Extracted from: https://www.counterpunch.org/2022/01/07/living-in-epoch-defining-times-food-agriculture-and-the-new-world-order/Colin Todhunter, Jan 7 2022
In April 2021, the Indian government signed a Memorandum of Understanding (MoU) with Microsoft, allowing its local partner CropData to leverage a master database of farmers. The MoU seems to be part of the AgriStack policy initiative, which involves the roll out of ‘disruptive’ technologies and digital databases in the agricultural sector.
CropData will be granted access to a government database of 50 million farmers and their land records. As the database is developed, it will include farmers’ personal details, profile of land held, production data and financial details.
In addition to facilitating data harvesting and a data management market, the Indian government is trying to establish a system of ‘conclusive titling’ of all land in the country, so that ownership can be identified and land can then be valued, bought or taken away.

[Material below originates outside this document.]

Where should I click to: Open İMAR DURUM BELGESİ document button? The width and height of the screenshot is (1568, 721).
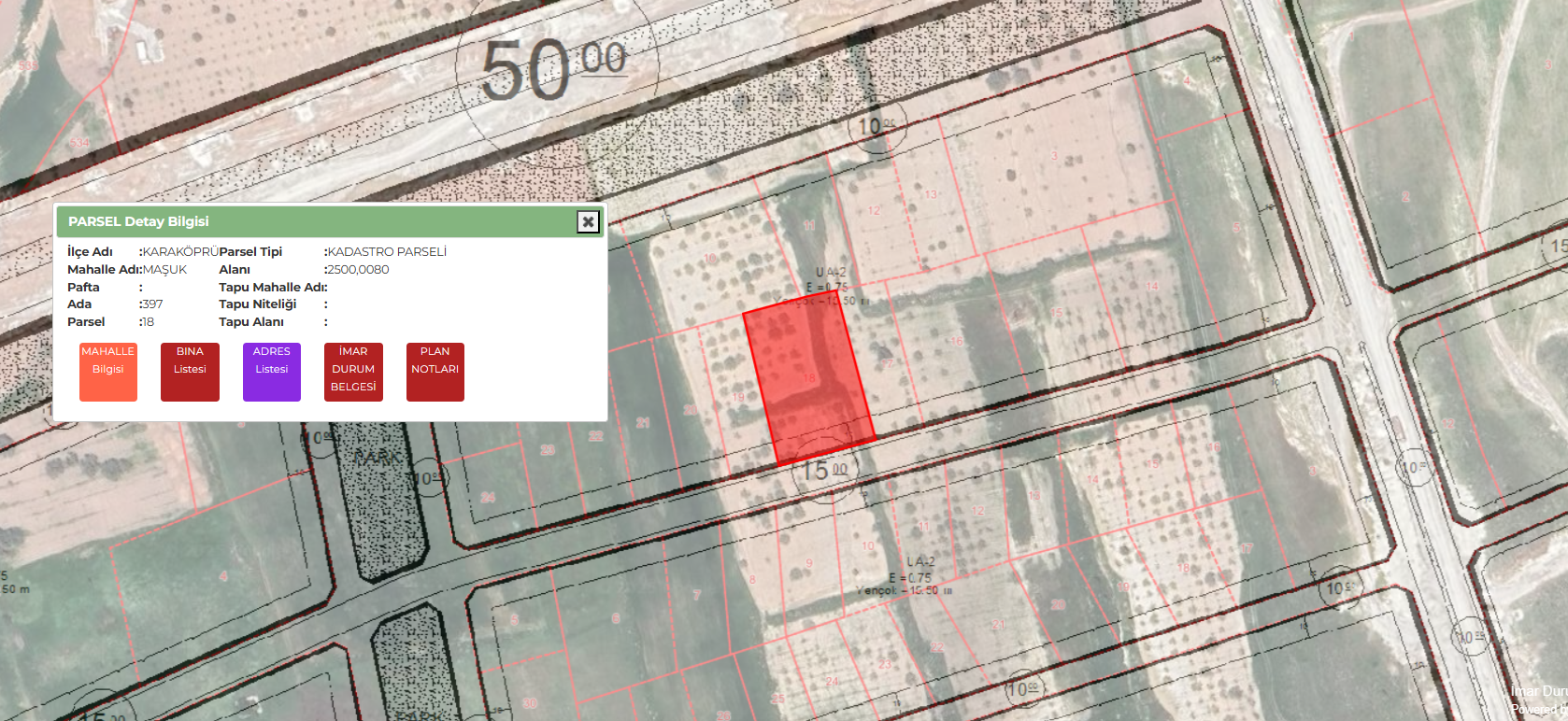(353, 372)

The plan is that, as farmers lose access to land or can be identified as legal owners, predatory global institutional investors will buy up and amalgamate holdings, facilitating the further roll out of high-input, corporate-dependent industrial agriculture.
This is an example of stakeholder-partnership capitalism, much promoted by the likes of the World Economic Forum, whereby a government facilitates the gathering of such information by a private player which can then, in this case, use the data for developing a land market (courtesy of land law changes that the government enacts) for institutional investors at the expense of smallholder farmers who will find themselves displaced.
By harvesting information – under the benign-sounding policy of data-driven agriculture – private corporations will be better placed to exploit farmers’ situations for their own ends.
But none of this is set in stone or inevitable. The farmers victory in India in getting the corporate-friendly farm laws repealed show what can be achieved, even if this is only viewed as a spanner in the works of a global machine that is relentless.